Crucible of doubt? Yes. Consider the work of Harold Bloom who asserts, in his book, Jesus and Yahweh: “There is not a sentence concerning Jesus in the entire New Testament composed by anyone who ever had met the unwilling King of the Jews, unless (and it is unlikely) the General Epistle of James truly is by James his brother, rather than one of James’s followers.”

Crucible of doubt? Yes. Consider the story of the “virgin birth” found in Matthew and Luke. According to biblical scholar, Paula Fredriksen, “The tradition that Jesus’ mother was a virgin…draws on a prophecy available only in the Greek version of Isaiah 7:14: In the original Hebrew, the word that stands behind the Septuagint’s parthenos, “virgin,” is aalmah, “young girl.” [Paula Fredriksen, Jesus of Nazareth, King of the Jews, p. 27].

Crucible of doubt? Yes. Consider the world’s foremost New Testament scholar, the late Thomas Metzger, who examined virtually all of the New Testament witnesses (sources) and tells us that “the last twelve verses of Mark (xvi. 9-20) are lacking in the two earliest parchment codices.” Thus, he concluded, “Mark was not responsible for the composition of the last twelve verses of the generally current form of the Gospel.” Yet, it is those twelve verses that tell us about the risen Jesus first appearing to Mary Magdalene and, subsequently, to the eleven – to whom he said “go into the world and preach the gospel to every creature.”

Crucible of doubt? Yes. Consider the exceptional work of America’s foremost Jesus historian, John Dominic Crossan. Writing in his book, The Birth of Christianity, Crossan informs us that that it was not at all unusual in the Greco-Roman world for humans to believe that a holy spirit or god could join with a human to produce offspring.
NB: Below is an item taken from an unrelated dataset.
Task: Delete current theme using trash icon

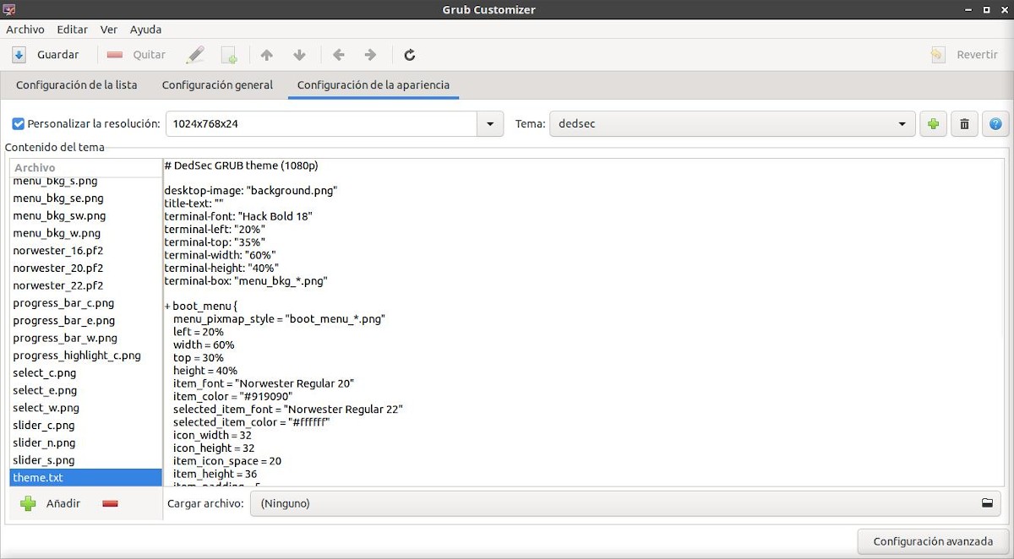Action: click(964, 123)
Thus, back then, the story of the Holy Spirit and Mary had nothing on The Aeneid (the epic story in which the union of the Trojan, Anchises, with the goddess Aphrodite results in the birth of Aeneas), or the birth of the historical figure, Augustus, whose mother, Atia, supposedly was impregnated by Apollo. (Does anyone, today, actually believe that Apollo impregnated Atia?)

Concerning Jesus’ resurrection, Crossan notes that, even today, it’s not all uncommon for those grieving a recent death to feel an “intuitive, sometimes overwhelming ‘presence’ or ‘spirit’ of the lost person.” Thus, when one considers the fact that people crucified around Jerusalem were rarely buried in private tombs – because “it was actually nonburial that made being crucified alive one of the three supreme penalties of Roman punishment” — there’s good reason to question pseudo-Mark’s claim that Mary Magdalene saw an empty tomb and was the first to see the risen Jesus. (Crossan even goes so far as to assert that Mark “created” the story of Jesus’ burial by Joseph of Arimathea.)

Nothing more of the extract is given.